Job 1:
Write out the forum thread excerpt below in full, word for word.

Selected excerpt:

==========

Was the affair exposed?
Do you have children?


----------



## toolate (Sep 22, 2009)

Just know that he may be easily irritated by things you do if they are different then what the OW did that he liked. He may think in his head "well, she never would have said that" or something similar. I know that I would get so frustrated with my husband when he wouldnt talk with me, or allow me to seduce him for myself and for thinking about what the OM did with me and allowed me to do to him. It made me wonder about restarting things, but I didnt. I stayed focused and began to replace + thoughts of the other person with other things... he doesnt like football, doesnt even know the scores and I LOVE football, or it would be awful to live with a husband who was unemployed and cheating (he lost his job a few months after we stopped seeing each other). I actually feel sorry for HIS wife!

In other words, your husband will need to be willing to reframe how he views his time with the other woman. I can safely say that I am at a point where I wouldnt want to be "his" woman... it was ok being the side fling, but he is not responsible enough. 

That being said, he has to be over her in order to do that. I dont how long they were together and how long it has been since they stopped or how intense a connection they had.

It can happen, but he has to be open to it, and you have to be ready for it.


----------



## LilBit35 (Sep 27, 2010)

Ok so yes I am sure it is over with the OW....she dumped him and you all are right he went through a really tuff time when she broke up with him called and text all times of the day....they have had no contact since DDAY as far as I can tell which was 07/21/2010. I found out only after it had been fully over for 3 weeks but no physical contact since May. I didnt know that was the reason why he was so angry and moody but it makes since now!
He tells me that he Loves me and that yes he is in love with me...we have started the date nights and hangin out but I still go home to the home we bought and have shared togeather alone and he sits in his apartment....I dont know what he does there! I hate the things that go through my mind...I think is he texting someone else? He does still keep in touch with a girlfriend from before him and I met and I did call her and she said that nothing has gone on and he says the same thing but when I pull the cell phone records her number comes up often not every day and not all day but often...she told me that she thinks that if she told him that she wanted him back he would go in a heart beat so then what am I supposed to think...He said that isnt true but all he does is lie to me anyway!

==========

(Click-target data)
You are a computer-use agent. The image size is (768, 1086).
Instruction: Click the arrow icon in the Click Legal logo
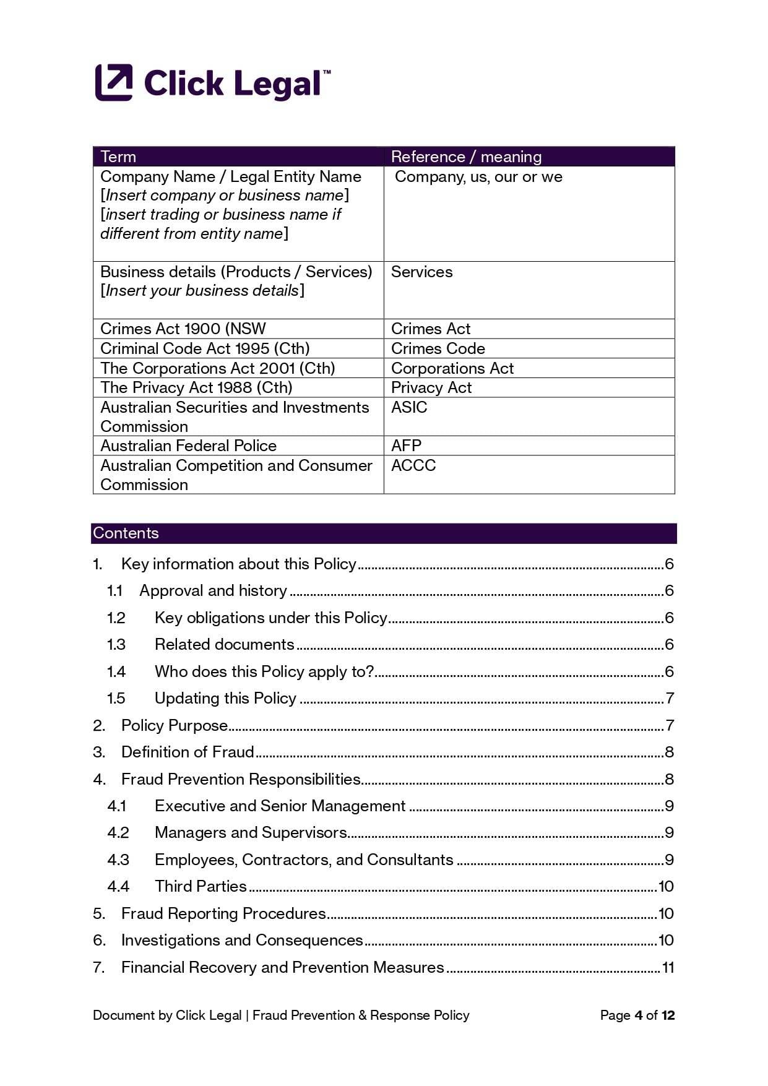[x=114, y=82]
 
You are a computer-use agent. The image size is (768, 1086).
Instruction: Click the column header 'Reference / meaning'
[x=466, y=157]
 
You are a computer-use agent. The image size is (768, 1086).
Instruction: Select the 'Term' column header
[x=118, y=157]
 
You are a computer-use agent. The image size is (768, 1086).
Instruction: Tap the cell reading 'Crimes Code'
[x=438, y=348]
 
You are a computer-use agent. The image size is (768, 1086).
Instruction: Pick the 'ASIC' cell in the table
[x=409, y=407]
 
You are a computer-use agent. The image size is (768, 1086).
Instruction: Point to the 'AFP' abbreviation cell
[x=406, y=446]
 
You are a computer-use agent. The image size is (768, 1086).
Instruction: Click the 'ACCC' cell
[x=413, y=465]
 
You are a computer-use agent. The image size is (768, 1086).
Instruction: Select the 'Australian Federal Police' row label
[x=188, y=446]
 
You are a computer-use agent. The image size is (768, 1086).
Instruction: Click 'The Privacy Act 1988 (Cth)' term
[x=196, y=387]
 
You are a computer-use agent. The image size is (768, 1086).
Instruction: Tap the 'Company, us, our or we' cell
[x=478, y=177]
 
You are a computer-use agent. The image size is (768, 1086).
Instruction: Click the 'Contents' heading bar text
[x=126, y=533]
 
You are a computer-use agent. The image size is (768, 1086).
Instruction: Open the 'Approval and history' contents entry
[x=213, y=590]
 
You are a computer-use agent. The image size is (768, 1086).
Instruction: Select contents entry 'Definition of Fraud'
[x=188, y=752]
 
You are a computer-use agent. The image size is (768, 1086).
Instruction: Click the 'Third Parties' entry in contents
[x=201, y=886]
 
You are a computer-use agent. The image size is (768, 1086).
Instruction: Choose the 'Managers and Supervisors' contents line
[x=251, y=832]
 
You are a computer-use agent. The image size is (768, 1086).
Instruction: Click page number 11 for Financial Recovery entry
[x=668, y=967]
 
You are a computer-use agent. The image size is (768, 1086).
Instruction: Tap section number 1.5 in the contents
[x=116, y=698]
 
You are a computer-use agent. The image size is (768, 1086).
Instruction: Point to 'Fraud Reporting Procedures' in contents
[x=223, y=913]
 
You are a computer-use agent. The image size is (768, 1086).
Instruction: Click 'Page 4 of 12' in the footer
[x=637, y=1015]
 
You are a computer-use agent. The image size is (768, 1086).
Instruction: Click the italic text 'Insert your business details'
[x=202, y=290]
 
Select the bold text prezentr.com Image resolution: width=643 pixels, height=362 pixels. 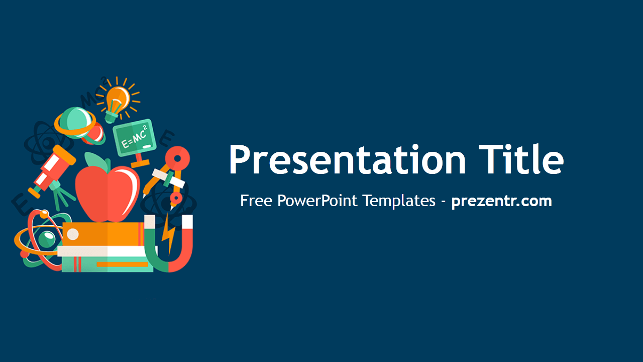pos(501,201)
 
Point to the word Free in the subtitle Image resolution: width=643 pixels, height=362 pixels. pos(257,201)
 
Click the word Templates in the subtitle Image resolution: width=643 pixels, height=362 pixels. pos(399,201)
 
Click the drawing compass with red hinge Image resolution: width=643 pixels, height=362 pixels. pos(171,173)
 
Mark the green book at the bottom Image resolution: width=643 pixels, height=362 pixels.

==========

Job 2:
Find each line of the records that contains the string "header" and copy those lines out, treating uppercase and lowercase letters as different.

Result 1:
Was the affair exposed?
Do you have children?


----------



## toolate (Sep 22, 2009)

Just know that he may be easily irritated by things you do if they are different then what the OW did that he liked. He may think in his head "well, she never would have said that" or something similar. I know that I would get so frustrated with my husband when he wouldnt talk with me, or allow me to seduce him for myself and for thinking about what the OM did with me and allowed me to do to him. It made me wonder about restarting things, but I didnt. I stayed focused and began to replace + thoughts of the other person with other things... he doesnt like football, doesnt even know the scores and I LOVE football, or it would be awful to live with a husband who was unemployed and cheating (he lost his job a few months after we stopped seeing each other). I actually feel sorry for HIS wife!

In other words, your husband will need to be willing to reframe how he views his time with the other woman. I can safely say that I am at a point where I wouldnt want to be "his" woman... it was ok being the side fling, but he is not responsible enough. 

That being said, he has to be over her in order to do that. I dont how long they were together and how long it has been since they stopped or how intense a connection they had.

It can happen, but he has to be open to it, and you have to be ready for it.


----------



## LilBit35 (Sep 27, 2010)

Ok so yes I am sure it is over with the OW....she dumped him and you all are right he went through a really tuff time when she broke up with him called and text all times of the day....they have had no contact since DDAY as far as I can tell which was 07/21/2010. I found out only after it had been fully over for 3 weeks but no physical contact since May. I didnt know that was the reason why he was so angry and moody but it makes since now!
He tells me that he Loves me and that yes he is in love with me...we have started the date nights and hangin out but I still go home to the home we bought and have shared togeather alone and he sits in his apartment....I dont know what he does there! I hate the things that go through my mind...I think is he texting someone else? He does still keep in touch with a girlfriend from before him and I met and I did call her and she said that nothing has gone on and he says the same thing but when I pull the cell phone records her number comes up often not every day and not all day but often...she told me that she thinks that if she told him that she wanted him back he would go in a heart beat so then what am I supposed to think...He said that isnt true but all he does is lie to me anyway!

Result 2:
Instruction: Click the column header 'Reference / meaning'
Instruction: Select the 'Term' column header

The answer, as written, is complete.